(EXERCISE OBJECTIVE) Copy, with no pictures, the line that contains "Expand the English Global language selector" and each line after it down to the end of the entries below, exactly.

[Saved entries]
━━━━━━━━━━━━━━━━━━━━

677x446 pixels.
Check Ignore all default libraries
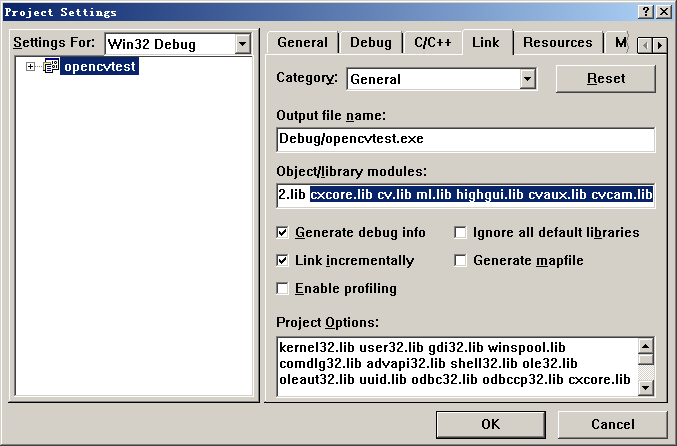click(461, 233)
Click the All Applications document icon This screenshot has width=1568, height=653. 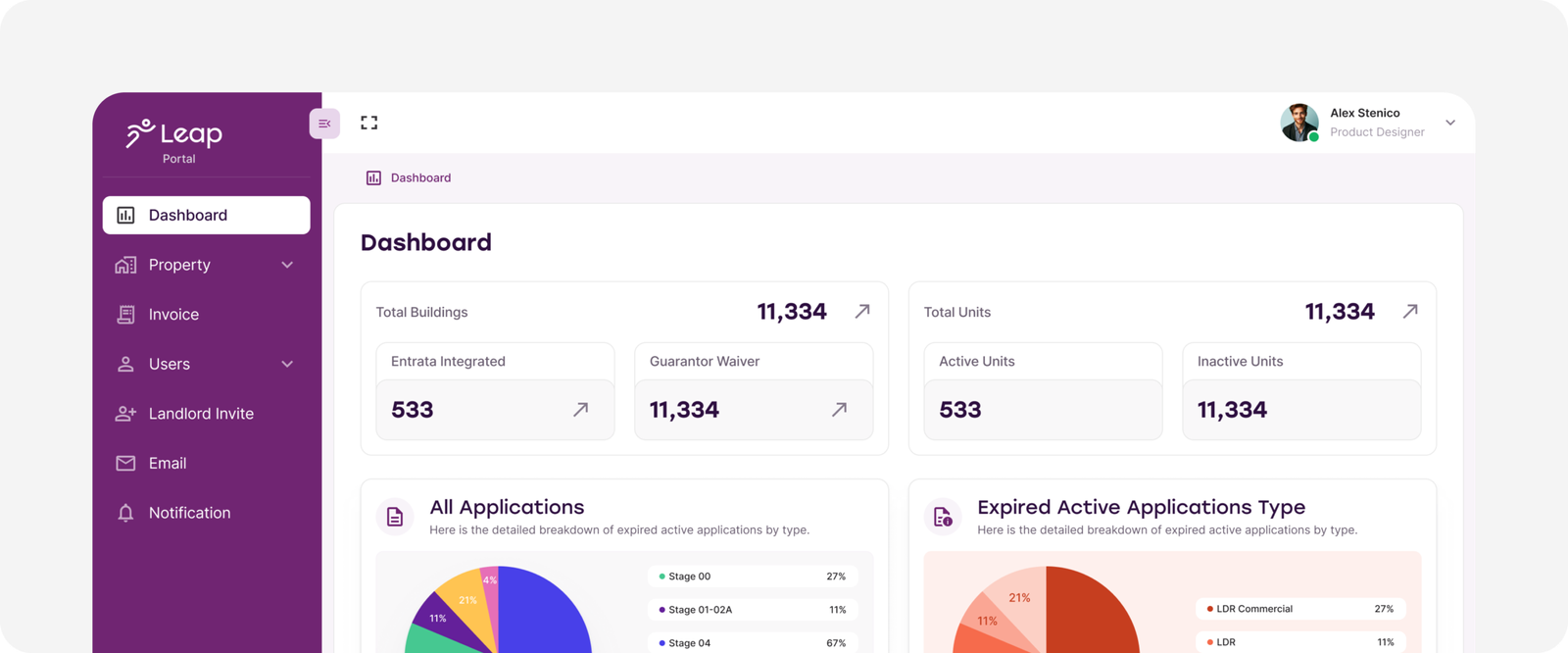point(395,517)
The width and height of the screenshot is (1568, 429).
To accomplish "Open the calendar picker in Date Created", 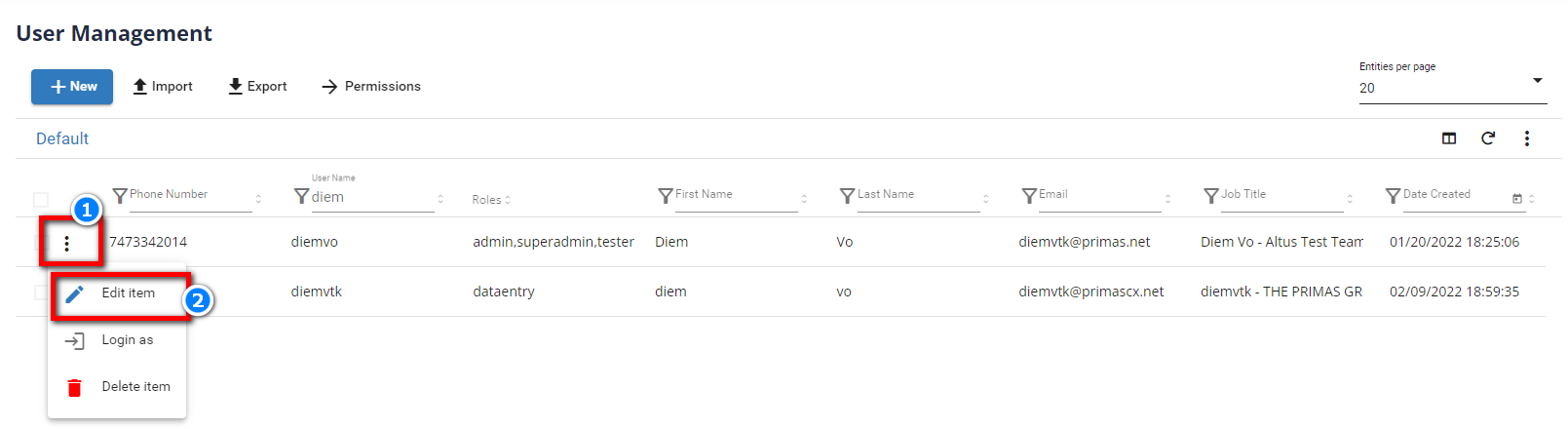I will pyautogui.click(x=1517, y=198).
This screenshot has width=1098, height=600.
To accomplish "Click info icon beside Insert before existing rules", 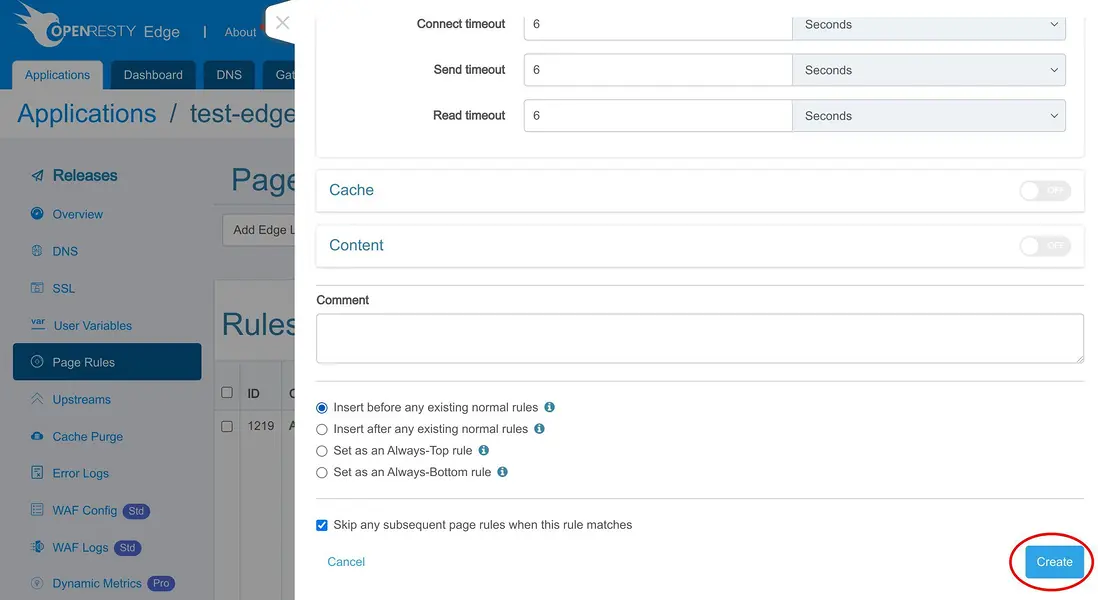I will (550, 407).
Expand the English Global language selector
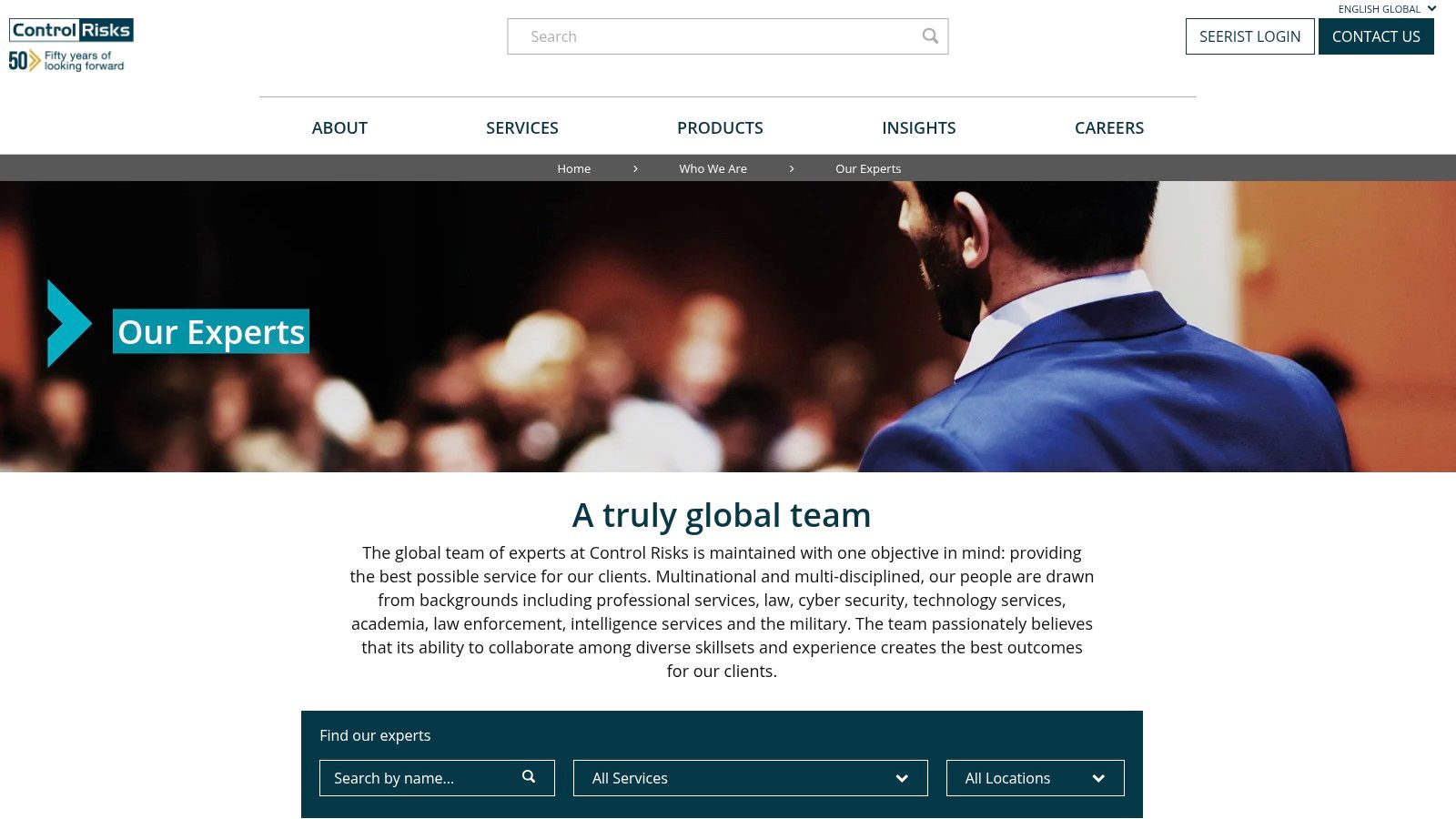 (x=1387, y=9)
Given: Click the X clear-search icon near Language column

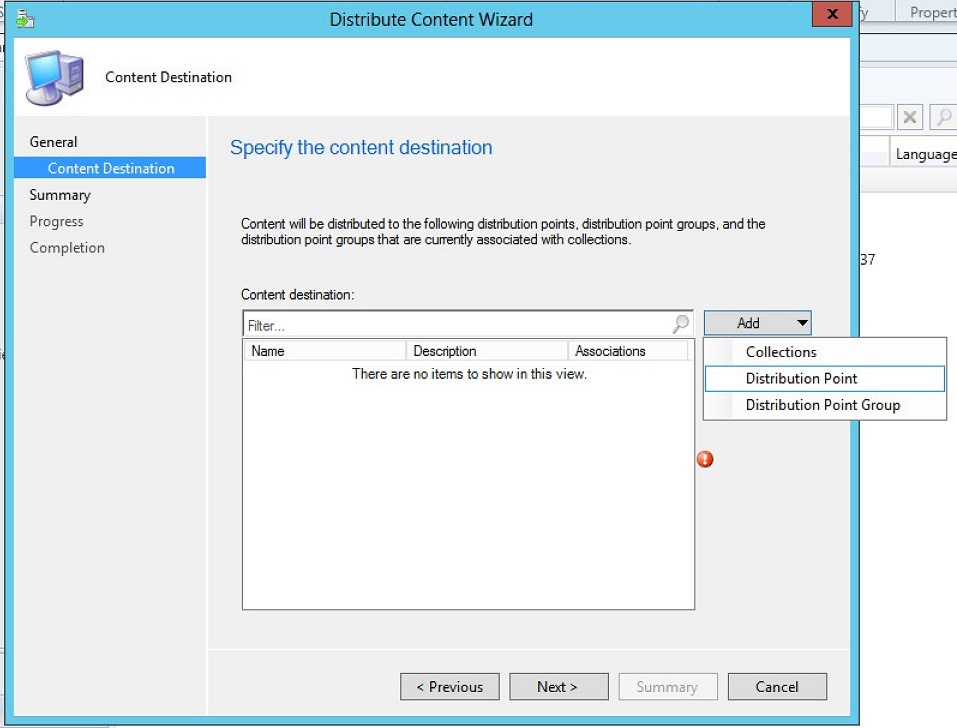Looking at the screenshot, I should (x=910, y=117).
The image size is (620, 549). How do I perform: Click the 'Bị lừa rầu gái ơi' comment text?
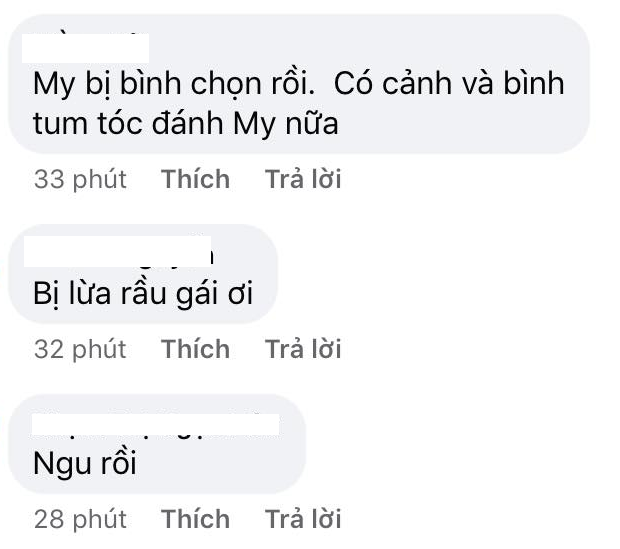point(140,295)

━━━━━━━━━━━━━━━━━━━━

(SOLUTION FOR THIS EXERCISE)
Expand the English Global language selector
 (x=1387, y=9)
Given: Click the X clear-search icon near Language column

Looking at the screenshot, I should (x=910, y=117).
The image size is (620, 549). How do I perform: Click the 'Bị lừa rầu gái ơi' comment text?
point(140,295)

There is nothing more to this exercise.